Below are some records. Write out the line that contains "You are a GUI" and all lines after it, exactly, but not the pictures.

Excerpts from a dataset
※ ※ ※

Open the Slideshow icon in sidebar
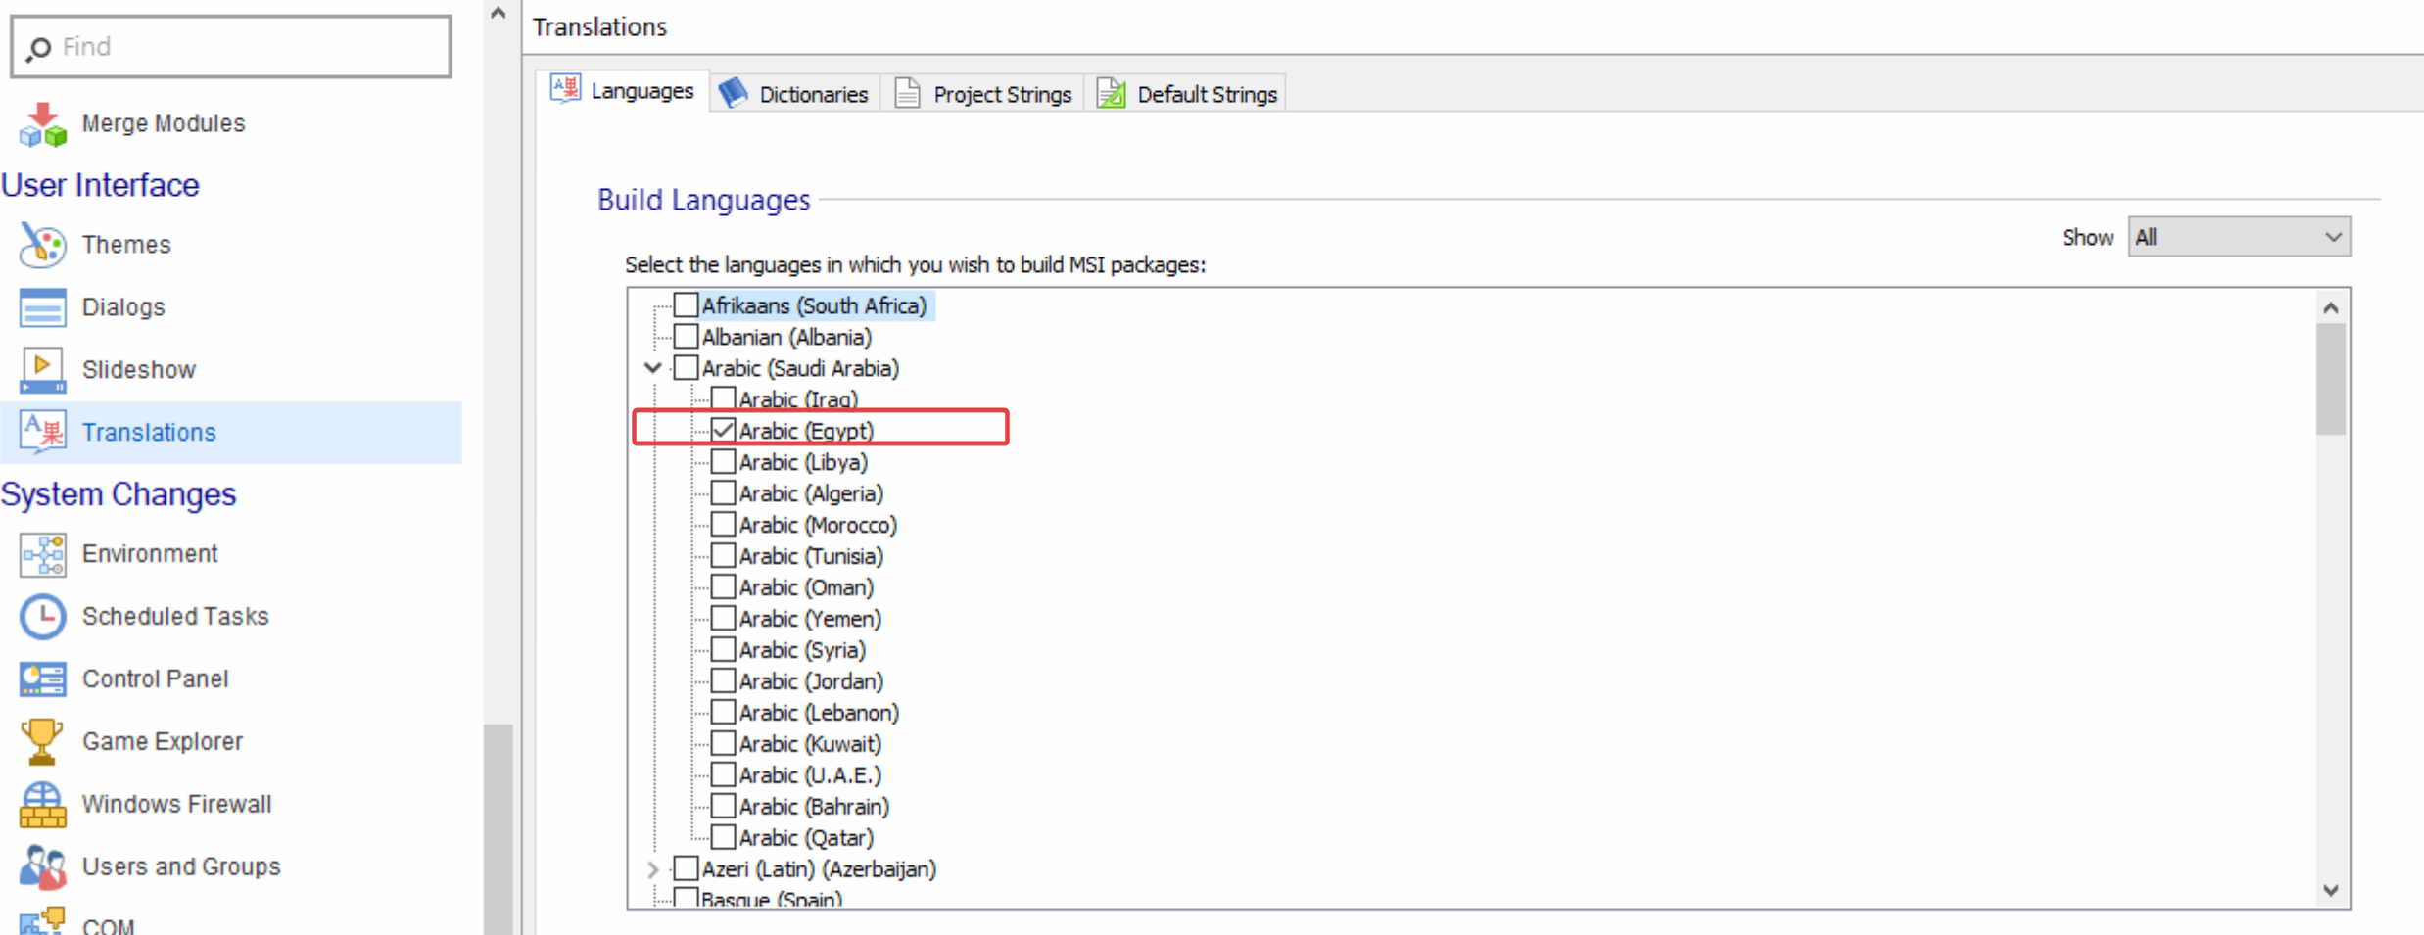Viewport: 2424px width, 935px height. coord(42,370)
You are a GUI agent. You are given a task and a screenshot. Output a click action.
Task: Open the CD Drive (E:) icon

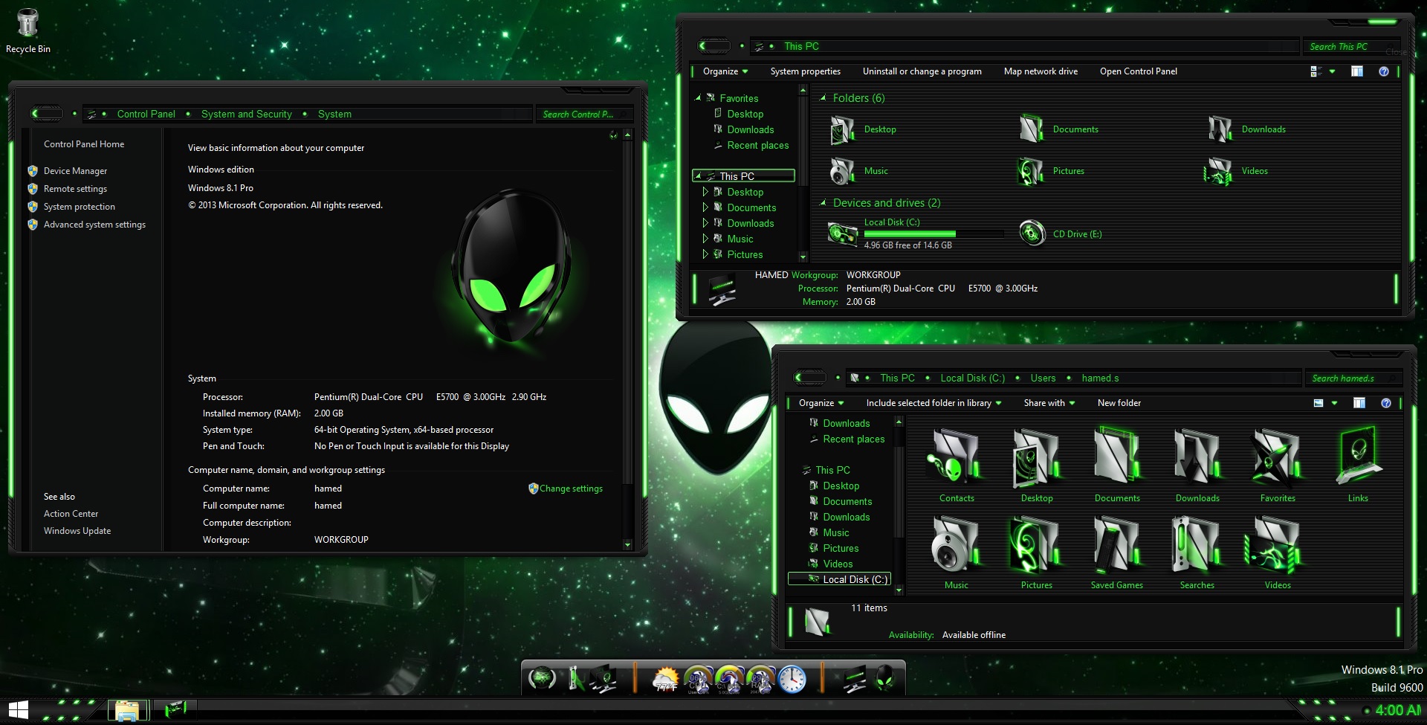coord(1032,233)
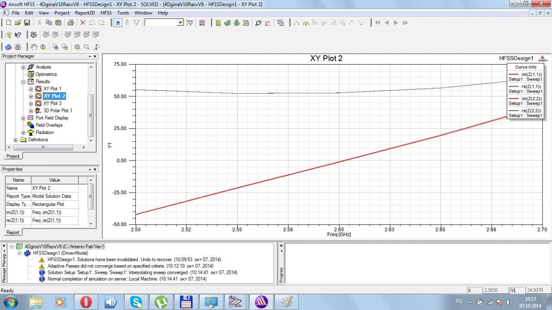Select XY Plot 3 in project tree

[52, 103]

※ ※ ※

Answer box:
You are a GUI agent. You are given a task and a screenshot. Output a click action.
Task: Open the CD Drive (E:) icon

coord(1032,233)
Select XY Plot 3 in project tree

[52, 103]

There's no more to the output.